(ENTRIES SHOWN begins)
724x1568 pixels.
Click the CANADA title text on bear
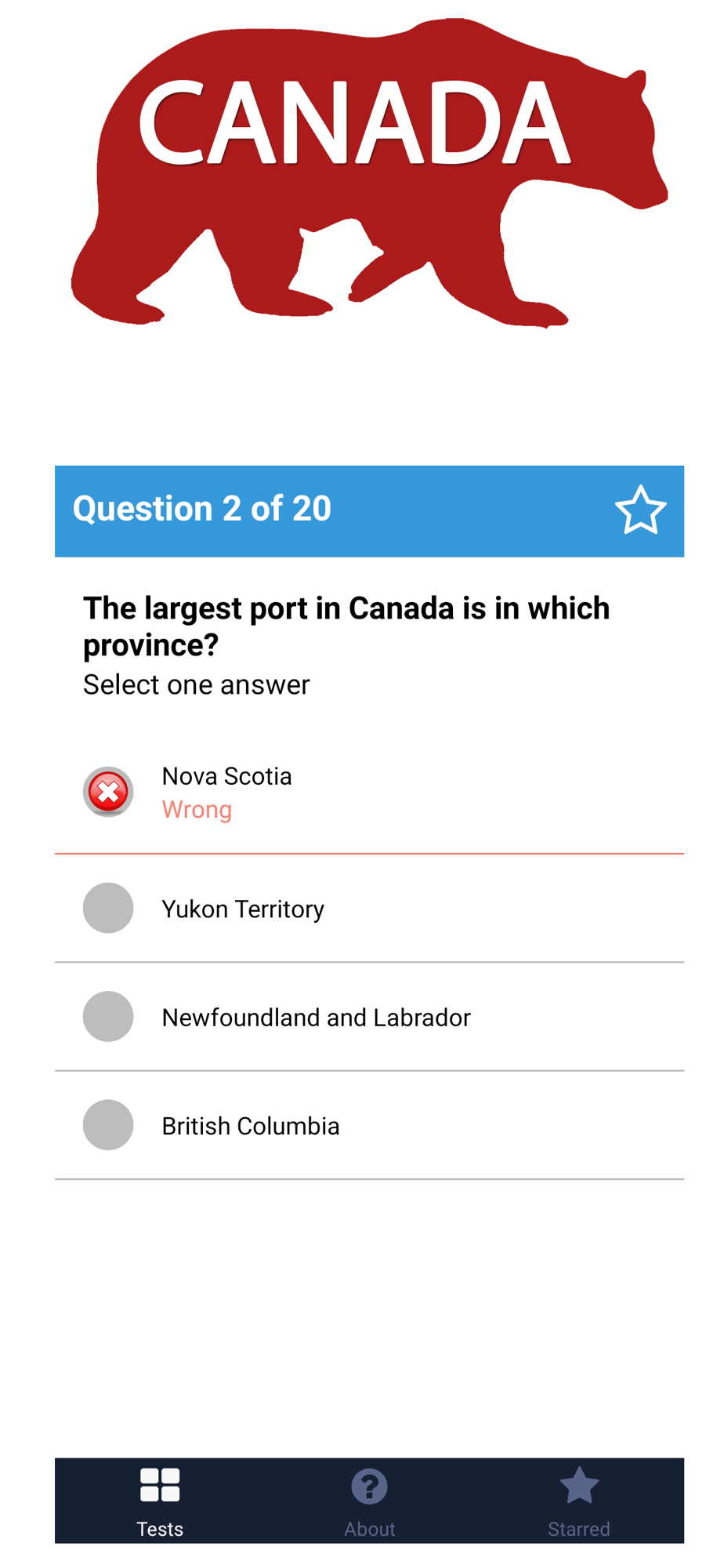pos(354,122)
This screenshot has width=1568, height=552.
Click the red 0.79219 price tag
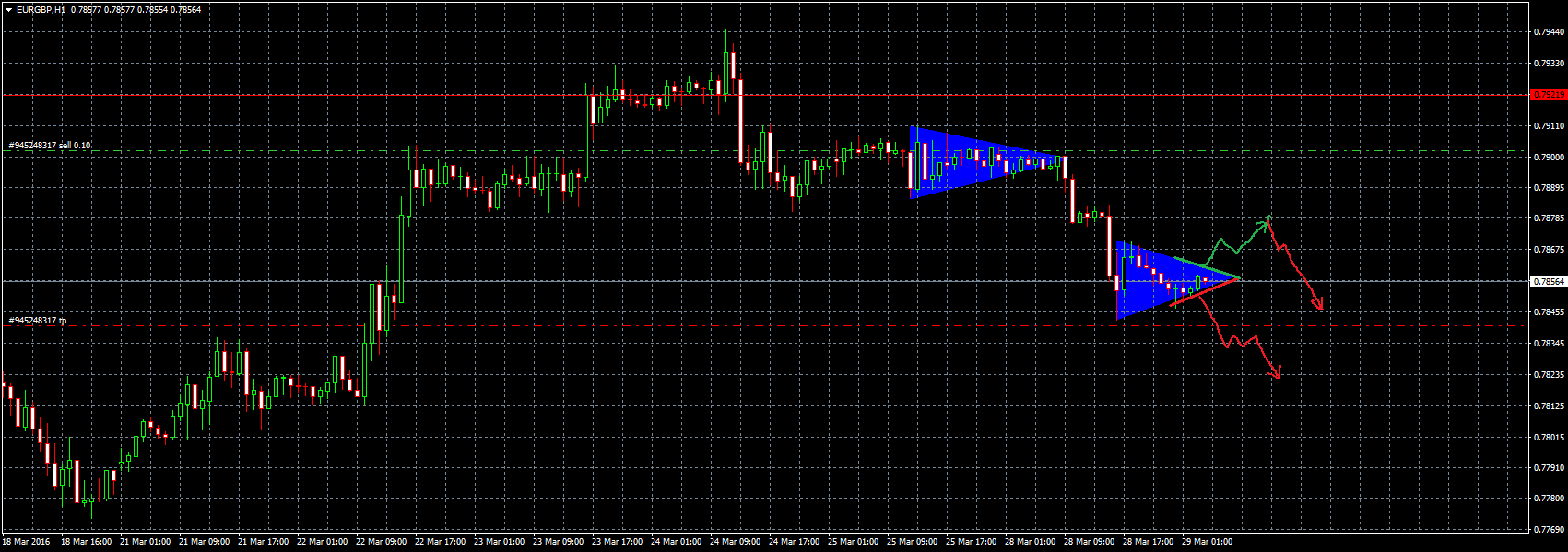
(ENTRIES SHOWN ends)
ABOUT THIS TASK: Retype the data above in full, exactly as it stands, and skip any image.

COMPLETED EXERCISE:
724x1568 pixels.
Click the CANADA title text on bear
pos(354,122)
This screenshot has width=1568, height=552.
Click the red 0.79219 price tag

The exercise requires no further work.